# Shrimp molt



## Ice (Sep 25, 2006)

Over the weekend I bought a ghost shrimp to replace the cherry shrimp that was never found. This morning, I noticed a molt of the ghost shrimp. My question regarding the molt - leave it or take it out?


----------



## P.senegalus (Aug 18, 2011)

I always leave it in. My shrimp usually eat it, helps them get their calcium I think.


----------



## BettaGuy (May 6, 2012)

I leave it in with my red cherry shrimp as well. It usually gets eaten, but if I notice it still in the water the next day I take it out because it will contribute to spoiling the water.


----------



## bullseyejoey (Aug 30, 2012)

Can shrimps help the freshwater tank in any way?
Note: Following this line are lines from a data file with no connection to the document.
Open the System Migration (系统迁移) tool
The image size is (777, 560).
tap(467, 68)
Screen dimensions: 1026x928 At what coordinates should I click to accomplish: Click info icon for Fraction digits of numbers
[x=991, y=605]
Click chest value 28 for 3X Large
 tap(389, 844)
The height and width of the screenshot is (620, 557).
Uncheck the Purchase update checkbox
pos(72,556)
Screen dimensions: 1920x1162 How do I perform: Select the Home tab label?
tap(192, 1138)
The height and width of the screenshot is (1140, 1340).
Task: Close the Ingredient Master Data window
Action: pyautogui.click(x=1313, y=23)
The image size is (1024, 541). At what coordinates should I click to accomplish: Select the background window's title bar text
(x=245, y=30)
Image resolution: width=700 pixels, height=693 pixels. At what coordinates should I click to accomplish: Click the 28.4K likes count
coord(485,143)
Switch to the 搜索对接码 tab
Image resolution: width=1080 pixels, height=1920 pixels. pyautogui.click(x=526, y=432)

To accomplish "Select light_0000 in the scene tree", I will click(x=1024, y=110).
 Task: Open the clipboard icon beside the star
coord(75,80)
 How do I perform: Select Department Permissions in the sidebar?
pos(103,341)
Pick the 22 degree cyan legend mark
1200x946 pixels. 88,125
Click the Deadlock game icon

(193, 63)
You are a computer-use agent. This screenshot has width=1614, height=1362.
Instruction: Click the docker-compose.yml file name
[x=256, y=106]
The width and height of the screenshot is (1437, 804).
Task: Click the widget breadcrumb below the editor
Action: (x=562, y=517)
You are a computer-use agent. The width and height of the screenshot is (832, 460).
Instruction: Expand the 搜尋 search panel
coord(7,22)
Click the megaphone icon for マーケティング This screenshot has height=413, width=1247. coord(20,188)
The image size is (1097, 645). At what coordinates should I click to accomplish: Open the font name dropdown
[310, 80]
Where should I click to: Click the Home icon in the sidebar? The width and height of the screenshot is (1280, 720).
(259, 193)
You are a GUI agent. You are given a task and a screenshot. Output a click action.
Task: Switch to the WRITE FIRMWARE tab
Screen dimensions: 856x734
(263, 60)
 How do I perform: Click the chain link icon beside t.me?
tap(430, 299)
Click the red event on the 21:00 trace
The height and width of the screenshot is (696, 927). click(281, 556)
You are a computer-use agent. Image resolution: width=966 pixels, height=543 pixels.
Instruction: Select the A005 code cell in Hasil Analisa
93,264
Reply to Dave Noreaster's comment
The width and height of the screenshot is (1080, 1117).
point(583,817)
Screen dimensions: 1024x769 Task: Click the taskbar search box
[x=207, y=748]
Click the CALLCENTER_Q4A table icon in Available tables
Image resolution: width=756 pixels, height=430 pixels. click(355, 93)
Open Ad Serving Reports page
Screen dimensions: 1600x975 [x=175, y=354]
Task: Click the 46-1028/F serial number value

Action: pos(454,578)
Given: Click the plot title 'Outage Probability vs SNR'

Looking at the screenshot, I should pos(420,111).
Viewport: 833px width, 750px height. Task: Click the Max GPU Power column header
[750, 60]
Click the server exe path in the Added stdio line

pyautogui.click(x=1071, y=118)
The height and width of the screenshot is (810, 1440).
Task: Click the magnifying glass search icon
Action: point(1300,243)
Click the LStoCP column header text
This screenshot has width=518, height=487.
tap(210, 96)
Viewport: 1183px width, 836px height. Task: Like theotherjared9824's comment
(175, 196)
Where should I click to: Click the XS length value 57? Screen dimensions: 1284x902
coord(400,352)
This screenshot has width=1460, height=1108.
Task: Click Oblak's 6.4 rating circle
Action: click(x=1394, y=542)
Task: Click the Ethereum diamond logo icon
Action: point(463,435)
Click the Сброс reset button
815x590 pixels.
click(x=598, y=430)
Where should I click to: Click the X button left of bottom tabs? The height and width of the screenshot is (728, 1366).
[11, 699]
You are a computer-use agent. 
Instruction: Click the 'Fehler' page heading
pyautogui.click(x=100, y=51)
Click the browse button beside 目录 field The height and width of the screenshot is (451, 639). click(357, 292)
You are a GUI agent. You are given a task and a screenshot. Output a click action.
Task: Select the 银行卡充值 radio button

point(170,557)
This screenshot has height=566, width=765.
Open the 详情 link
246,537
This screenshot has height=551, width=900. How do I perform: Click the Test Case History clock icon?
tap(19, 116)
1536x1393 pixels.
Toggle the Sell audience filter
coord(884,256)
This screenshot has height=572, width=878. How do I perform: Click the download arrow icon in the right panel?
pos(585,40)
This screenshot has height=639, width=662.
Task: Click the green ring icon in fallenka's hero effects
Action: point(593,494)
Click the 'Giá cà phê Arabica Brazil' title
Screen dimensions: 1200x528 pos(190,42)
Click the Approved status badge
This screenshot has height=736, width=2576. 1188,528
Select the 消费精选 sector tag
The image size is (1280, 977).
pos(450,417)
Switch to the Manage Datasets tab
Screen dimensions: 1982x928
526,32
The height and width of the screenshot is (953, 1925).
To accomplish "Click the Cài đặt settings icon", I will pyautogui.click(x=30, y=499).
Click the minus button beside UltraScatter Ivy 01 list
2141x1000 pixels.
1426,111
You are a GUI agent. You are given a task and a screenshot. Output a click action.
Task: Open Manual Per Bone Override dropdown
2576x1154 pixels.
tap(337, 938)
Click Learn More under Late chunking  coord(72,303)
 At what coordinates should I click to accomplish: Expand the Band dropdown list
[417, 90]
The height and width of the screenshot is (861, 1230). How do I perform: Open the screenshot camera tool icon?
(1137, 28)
Sent from my iPod touch using PG Free


----------



## BettaGuy (May 6, 2012)

they definitely can. They are great algae and left over food eaters. That being said there is shrimp that look good, and then there is shrimp that do work but don't look as colourful. The best algae cleaning shrimp is the amano shrimp for example which looks kind of dull.


----------



## bullseyejoey (Aug 30, 2012)

Thanks that's now a suggestion for me considering they do have freshwater shrimp at my local petstore. 


Sent from my iPod touch using PG Free


----------



## Ice (Sep 25, 2006)

When I came home from work tonight, I checked on the molt. It is about half eaten right now. If it's not all consumed by morning, I will remove it from the tank. Thanks BettaGuy for the tip. Most helpful.


----------